Supplied data section start
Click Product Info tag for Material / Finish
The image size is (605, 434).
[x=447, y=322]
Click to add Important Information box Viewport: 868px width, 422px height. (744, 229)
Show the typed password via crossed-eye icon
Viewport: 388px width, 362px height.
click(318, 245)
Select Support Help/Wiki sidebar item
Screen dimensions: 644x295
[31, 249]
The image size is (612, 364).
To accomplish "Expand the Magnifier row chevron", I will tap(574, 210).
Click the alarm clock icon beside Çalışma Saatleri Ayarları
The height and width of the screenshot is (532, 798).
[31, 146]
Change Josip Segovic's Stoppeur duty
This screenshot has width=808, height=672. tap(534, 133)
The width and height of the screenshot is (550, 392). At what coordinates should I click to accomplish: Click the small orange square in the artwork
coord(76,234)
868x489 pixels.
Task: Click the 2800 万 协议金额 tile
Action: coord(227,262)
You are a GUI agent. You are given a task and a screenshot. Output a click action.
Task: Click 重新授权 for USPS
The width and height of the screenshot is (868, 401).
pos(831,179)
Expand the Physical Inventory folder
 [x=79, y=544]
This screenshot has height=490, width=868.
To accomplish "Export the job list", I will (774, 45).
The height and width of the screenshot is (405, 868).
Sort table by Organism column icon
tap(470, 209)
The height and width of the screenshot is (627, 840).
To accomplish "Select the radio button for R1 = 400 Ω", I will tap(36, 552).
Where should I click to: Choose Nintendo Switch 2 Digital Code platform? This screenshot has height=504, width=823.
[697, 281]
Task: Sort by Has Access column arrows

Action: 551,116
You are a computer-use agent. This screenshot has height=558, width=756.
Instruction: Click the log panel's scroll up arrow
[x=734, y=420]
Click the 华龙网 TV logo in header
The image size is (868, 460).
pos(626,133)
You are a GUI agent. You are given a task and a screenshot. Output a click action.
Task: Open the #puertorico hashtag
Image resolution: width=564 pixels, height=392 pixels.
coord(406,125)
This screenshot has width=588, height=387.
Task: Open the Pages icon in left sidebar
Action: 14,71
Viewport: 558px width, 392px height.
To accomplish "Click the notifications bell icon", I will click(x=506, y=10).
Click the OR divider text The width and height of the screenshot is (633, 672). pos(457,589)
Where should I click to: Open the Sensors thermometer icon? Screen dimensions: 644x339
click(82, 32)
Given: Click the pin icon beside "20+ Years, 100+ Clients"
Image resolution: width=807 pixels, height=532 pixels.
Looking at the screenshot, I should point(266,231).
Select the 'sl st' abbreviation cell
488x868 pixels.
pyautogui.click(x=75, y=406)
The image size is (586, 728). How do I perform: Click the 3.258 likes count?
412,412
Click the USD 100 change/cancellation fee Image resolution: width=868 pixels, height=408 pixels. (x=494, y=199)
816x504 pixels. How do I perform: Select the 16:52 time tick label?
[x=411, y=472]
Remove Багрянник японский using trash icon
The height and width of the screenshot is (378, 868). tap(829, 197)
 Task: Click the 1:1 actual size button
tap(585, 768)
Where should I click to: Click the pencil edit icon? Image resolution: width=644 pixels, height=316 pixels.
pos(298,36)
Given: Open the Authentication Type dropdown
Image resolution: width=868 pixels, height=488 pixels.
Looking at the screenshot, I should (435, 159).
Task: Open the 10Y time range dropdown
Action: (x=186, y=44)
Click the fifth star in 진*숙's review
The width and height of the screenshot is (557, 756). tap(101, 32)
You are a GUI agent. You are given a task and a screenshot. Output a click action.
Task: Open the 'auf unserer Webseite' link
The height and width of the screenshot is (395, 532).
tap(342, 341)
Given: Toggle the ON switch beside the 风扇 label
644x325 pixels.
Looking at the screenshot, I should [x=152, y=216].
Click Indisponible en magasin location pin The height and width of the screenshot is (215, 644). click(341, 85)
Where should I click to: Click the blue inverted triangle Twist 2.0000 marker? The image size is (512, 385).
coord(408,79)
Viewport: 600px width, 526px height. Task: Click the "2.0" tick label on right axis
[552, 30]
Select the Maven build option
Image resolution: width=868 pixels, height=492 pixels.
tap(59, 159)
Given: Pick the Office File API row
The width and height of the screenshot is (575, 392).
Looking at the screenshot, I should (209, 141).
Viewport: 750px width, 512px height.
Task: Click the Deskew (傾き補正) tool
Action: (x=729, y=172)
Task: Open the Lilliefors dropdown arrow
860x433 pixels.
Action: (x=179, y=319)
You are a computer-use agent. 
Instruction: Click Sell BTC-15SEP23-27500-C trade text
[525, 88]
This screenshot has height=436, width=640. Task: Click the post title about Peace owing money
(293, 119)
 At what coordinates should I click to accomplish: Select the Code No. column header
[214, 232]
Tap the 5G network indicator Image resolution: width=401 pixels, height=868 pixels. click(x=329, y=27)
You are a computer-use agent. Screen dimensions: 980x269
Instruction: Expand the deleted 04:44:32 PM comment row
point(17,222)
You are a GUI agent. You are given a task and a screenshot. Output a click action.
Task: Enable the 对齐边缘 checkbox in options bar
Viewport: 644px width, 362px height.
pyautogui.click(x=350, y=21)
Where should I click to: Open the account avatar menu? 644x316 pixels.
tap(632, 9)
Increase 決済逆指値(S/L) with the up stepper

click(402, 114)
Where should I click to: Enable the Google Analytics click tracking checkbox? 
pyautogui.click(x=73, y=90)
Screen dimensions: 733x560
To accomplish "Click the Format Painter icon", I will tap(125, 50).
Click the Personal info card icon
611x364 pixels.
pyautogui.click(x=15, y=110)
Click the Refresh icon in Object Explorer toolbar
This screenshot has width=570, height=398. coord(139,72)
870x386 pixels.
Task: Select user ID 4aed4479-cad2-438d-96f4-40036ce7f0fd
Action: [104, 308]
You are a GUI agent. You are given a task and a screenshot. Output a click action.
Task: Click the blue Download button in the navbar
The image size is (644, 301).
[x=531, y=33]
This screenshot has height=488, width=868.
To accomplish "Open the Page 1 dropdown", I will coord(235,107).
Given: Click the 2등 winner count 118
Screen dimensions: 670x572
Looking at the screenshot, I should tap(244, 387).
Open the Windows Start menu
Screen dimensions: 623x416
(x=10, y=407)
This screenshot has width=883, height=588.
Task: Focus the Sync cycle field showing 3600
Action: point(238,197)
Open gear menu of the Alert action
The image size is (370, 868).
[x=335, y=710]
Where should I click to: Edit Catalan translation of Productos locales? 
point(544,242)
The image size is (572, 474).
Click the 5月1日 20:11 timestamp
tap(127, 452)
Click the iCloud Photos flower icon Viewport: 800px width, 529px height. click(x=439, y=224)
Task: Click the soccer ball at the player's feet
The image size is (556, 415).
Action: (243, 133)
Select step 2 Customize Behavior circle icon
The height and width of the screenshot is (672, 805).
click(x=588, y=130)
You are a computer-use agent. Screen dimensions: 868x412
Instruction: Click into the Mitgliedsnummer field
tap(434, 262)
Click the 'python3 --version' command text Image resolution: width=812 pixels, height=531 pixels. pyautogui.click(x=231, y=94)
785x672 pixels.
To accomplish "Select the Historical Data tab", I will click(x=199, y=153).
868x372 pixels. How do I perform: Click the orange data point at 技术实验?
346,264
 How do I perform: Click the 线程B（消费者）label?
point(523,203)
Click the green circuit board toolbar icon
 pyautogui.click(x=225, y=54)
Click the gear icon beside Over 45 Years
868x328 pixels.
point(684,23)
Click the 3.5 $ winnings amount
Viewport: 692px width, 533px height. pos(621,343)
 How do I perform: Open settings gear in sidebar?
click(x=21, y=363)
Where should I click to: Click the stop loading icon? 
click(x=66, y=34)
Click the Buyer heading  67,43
Supplied data section end
Your objective: The lines you need are those holding the word "Years"; copy each of them from the material above.

Written reply:
Given: Click the pin icon beside "20+ Years, 100+ Clients"
Click the gear icon beside Over 45 Years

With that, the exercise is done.